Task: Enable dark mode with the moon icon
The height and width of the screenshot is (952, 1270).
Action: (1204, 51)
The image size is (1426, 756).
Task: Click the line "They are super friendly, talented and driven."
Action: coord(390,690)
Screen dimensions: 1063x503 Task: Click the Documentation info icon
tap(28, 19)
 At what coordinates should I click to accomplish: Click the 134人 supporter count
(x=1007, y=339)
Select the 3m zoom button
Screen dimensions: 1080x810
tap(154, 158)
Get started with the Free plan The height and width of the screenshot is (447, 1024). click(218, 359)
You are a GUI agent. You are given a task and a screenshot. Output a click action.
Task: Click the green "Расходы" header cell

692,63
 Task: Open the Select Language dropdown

■ ■ ■ ■

EXERCISE DIRECTIONS: Print out the full listing above, word for word.

RESULT:
Task: Enable dark mode with the moon icon
The height and width of the screenshot is (952, 1270).
Action: (1204, 51)
The image size is (1426, 756).
Task: Click the line "They are super friendly, talented and driven."
Action: coord(390,690)
Screen dimensions: 1063x503 Task: Click the Documentation info icon
tap(28, 19)
 At what coordinates should I click to accomplish: Click the 134人 supporter count
(x=1007, y=339)
Select the 3m zoom button
Screen dimensions: 1080x810
tap(154, 158)
Get started with the Free plan The height and width of the screenshot is (447, 1024). click(218, 359)
You are a GUI agent. You are given a task and a screenshot. Output a click action.
Task: Click the green "Расходы" header cell

692,63
 Task: Open the Select Language dropdown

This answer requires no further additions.